Under pressure to deliver working code, I find it very tempting to throw a token piece of logging into place and then to move on:

try
{
    // ...
}
catch (Exception ex)
{
    Log.Error("{0} ({1})", ex.Message, ex.GetType().Name);
}

The problem with this approach is that is discards information; when used correctly, a .NET exception includes a great deal of information useful for diagnostic purposes.

The first improvement is to recognise that it’s common for some frameworks to wrap exceptions to supply context to the error. We need to be checking the InnerException and handling this wrapping.

Since we don’t want to write the same code over and over, let’s wrap this into an extension method:

/// <summary>
/// Turn a single exception into a sequence by flattening the nested inner exceptions
/// </summary>
/// <param name="exception"></param>
/// <returns>A sequence of all the exceptions.</returns>
public static IEnumerable<Exception> AsEnumerable(this Exception exception)
{
    var e = exception;
    do
    {
        yield return e;
        e = e.InnerException;
    } while (e != null);
}

Catching and logging an exception now looks like this:

try
{
    // ...
}
catch (Exception ex)
{
    foreach (var e in ex.AsEnumerable())
    {
        Log.Error("{0} ({1})", ex.Message, ex.GetType().Name);
    }
}

This is an improvement - but we can do better.

Every exception contains a dictionary of name/object values - we should include those in our output. ADO.NET, for example, includes details about the database connection, server version and the SQL being executed in every exception.

Again, we don’t want to write the same code over and over, so let’s create a new extension method:

/// <summary>
/// Turn a single exception into a sequence of strings for logging
/// </summary>
/// <param name="exception"></param>
/// <returns>A sequence of strings</returns>
public static IEnumerable<string> AsStrings(this Exception exception)
{
    yield return string.Format("{0} ({1})", 
       exception.Message, exception.GetType().Name);

    if (exception.Data != null)
    {
        foreach (DictionaryEntry p in exception.Data)
        {
            yield return string.Format("  {0}: {1}", p.Key, p.Value);
        }
    }
}

With this method, we get all the detail (if any) out of the dictionary of values.

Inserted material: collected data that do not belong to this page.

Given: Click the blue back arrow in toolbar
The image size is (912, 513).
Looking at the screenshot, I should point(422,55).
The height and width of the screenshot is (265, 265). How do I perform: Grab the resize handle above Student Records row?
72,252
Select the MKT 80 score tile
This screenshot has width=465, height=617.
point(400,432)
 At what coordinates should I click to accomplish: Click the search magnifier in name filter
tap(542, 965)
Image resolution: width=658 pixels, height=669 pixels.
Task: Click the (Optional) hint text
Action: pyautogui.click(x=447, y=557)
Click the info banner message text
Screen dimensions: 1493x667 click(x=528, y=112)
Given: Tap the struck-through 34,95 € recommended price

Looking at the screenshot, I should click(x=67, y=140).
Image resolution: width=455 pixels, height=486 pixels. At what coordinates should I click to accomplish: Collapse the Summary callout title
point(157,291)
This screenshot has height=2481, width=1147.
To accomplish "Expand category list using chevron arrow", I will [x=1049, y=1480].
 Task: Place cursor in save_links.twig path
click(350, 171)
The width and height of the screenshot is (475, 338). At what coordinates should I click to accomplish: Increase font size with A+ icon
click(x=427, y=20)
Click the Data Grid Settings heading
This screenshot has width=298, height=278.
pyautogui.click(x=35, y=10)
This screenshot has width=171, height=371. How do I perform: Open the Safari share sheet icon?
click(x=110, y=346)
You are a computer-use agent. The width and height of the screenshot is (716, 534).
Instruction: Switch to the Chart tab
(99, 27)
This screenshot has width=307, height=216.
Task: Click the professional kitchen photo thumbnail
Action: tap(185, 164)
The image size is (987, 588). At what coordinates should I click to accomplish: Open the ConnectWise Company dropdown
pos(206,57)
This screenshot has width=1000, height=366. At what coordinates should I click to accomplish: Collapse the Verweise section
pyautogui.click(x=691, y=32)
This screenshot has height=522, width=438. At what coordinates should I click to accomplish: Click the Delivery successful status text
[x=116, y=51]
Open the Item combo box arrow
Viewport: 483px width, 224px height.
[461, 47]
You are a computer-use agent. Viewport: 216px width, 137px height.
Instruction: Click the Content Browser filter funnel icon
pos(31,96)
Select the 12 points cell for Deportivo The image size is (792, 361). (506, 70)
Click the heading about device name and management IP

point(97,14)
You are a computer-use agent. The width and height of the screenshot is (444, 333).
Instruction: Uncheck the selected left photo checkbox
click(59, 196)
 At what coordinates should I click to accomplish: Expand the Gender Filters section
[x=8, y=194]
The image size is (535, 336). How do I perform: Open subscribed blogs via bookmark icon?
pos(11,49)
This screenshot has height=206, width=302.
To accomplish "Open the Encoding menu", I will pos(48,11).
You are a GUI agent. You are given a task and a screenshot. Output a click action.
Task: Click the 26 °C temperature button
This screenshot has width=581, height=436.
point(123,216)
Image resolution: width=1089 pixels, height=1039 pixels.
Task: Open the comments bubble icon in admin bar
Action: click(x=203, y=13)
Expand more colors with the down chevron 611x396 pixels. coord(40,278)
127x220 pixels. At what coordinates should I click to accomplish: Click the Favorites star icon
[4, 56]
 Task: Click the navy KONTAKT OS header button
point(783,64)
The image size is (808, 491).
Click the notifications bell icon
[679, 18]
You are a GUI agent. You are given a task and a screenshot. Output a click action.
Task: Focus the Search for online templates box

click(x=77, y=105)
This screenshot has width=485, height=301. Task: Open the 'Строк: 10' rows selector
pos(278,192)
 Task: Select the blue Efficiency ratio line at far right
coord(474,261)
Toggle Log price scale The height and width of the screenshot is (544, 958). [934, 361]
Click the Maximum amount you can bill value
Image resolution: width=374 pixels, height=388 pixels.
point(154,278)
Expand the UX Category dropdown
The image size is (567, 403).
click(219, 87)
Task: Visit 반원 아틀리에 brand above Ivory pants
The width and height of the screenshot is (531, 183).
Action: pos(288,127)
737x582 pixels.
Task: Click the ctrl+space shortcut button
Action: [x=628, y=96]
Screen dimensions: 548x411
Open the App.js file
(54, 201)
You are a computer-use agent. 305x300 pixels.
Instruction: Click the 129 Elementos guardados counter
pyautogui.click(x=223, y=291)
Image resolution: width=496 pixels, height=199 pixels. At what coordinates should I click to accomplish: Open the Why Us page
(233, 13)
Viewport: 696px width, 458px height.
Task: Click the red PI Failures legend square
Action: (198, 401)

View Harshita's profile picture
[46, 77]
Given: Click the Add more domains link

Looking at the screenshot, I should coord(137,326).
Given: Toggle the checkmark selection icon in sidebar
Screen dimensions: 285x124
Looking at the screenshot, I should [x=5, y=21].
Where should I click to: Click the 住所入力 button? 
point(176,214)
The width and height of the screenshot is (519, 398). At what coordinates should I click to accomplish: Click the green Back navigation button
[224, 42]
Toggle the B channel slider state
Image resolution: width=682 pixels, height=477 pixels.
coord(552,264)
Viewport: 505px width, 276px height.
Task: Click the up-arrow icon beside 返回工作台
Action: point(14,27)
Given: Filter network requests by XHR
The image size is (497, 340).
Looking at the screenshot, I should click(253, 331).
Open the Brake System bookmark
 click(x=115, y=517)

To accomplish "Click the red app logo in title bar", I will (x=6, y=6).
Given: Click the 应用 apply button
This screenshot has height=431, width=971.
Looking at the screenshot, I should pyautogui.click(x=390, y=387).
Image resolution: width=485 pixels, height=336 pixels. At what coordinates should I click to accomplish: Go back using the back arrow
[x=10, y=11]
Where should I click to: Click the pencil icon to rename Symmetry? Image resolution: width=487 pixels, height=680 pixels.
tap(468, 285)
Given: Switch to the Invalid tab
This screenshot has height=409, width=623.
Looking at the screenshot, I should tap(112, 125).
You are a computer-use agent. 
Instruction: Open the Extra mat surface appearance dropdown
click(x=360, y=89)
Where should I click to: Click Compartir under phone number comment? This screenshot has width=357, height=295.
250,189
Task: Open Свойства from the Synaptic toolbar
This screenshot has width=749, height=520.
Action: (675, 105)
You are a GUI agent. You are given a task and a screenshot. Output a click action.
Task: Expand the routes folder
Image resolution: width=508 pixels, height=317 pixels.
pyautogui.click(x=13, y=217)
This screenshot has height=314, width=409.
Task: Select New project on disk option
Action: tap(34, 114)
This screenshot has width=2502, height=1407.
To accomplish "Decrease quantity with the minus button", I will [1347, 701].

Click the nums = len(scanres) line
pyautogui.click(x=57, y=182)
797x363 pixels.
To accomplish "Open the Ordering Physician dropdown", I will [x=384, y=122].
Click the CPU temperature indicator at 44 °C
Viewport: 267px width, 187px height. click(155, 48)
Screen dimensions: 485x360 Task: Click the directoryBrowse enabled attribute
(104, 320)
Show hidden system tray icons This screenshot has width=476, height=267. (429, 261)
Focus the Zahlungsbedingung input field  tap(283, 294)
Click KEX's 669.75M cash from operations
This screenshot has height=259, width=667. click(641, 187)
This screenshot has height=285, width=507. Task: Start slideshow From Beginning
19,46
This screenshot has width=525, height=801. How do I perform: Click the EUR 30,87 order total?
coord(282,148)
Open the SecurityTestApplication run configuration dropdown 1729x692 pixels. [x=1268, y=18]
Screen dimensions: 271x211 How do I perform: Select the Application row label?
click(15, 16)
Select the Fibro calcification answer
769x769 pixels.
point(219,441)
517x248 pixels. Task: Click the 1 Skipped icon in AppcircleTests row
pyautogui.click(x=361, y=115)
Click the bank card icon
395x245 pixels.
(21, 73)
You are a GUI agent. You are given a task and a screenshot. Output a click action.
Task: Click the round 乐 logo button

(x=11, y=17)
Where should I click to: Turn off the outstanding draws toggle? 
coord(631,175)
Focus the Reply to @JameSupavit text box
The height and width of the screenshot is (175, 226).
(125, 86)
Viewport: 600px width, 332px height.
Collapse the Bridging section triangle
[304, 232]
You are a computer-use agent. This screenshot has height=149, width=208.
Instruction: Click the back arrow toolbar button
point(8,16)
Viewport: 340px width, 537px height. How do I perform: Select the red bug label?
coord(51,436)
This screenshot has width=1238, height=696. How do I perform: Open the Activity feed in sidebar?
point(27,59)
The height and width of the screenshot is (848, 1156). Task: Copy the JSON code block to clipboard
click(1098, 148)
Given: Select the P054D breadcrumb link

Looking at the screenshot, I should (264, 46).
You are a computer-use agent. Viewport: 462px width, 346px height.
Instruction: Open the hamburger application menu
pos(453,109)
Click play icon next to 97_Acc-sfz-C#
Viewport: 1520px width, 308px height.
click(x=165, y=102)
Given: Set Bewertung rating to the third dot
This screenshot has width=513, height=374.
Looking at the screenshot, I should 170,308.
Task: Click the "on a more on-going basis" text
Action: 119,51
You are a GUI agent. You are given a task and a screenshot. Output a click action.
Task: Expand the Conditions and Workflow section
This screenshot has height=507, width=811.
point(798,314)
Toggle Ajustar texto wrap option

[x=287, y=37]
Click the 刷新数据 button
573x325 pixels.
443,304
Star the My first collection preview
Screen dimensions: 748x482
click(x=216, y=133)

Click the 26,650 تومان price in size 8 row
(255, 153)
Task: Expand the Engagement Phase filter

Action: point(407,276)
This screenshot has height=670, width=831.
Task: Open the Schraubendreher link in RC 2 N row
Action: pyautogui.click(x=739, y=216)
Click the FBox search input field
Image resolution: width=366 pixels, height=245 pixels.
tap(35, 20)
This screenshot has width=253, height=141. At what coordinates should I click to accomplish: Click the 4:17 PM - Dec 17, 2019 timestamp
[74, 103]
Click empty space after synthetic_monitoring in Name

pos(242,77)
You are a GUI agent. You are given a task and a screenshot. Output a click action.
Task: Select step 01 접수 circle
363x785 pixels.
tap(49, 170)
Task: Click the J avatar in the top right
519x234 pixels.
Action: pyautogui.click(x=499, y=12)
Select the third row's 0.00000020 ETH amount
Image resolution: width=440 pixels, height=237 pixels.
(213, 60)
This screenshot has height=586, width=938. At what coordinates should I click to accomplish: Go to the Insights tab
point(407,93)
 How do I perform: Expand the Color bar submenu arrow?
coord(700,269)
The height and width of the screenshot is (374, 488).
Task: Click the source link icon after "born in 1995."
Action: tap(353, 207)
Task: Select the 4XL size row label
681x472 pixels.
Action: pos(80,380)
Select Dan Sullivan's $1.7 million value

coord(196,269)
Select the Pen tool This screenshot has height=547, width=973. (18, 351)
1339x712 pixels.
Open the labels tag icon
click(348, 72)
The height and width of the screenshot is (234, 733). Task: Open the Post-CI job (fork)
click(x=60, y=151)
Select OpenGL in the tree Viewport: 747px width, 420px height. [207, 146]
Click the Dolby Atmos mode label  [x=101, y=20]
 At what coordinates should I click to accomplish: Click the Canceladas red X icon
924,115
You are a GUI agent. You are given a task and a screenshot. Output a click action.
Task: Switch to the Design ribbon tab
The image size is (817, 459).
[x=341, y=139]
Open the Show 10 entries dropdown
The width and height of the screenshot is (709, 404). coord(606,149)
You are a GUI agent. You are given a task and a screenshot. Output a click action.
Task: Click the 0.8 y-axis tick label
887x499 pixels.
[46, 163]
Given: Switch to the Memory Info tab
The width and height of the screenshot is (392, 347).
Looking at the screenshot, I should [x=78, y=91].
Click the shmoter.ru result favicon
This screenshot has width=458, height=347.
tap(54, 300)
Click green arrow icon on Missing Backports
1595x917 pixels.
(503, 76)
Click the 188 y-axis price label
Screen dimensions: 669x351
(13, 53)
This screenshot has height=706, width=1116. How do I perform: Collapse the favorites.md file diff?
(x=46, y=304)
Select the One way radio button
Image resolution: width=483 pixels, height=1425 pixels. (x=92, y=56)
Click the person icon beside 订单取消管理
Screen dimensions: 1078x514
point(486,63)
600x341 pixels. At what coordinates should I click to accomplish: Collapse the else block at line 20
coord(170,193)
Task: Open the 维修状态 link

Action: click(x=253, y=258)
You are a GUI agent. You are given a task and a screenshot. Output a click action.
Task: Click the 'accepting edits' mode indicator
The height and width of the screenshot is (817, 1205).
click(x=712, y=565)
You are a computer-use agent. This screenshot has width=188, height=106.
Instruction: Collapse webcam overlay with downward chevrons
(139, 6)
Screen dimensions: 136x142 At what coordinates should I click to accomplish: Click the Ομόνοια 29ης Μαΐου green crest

Combine the two methods together and we get the following:

try
{
    // ...
}
catch (Exception ex)
{
    foreach (var s in ex.AsEnumerable().SelectMany(e => e.AsStrings()))
    {
        Log.Error(s);
    }
}

For bonus credit, extend the logging framework so that we can write this:

try
{
    // ...
}
catch (Exception ex)
{
    Log.Exception(ex);
}

With the implementation of Log.Exception left as an exercise for the reader.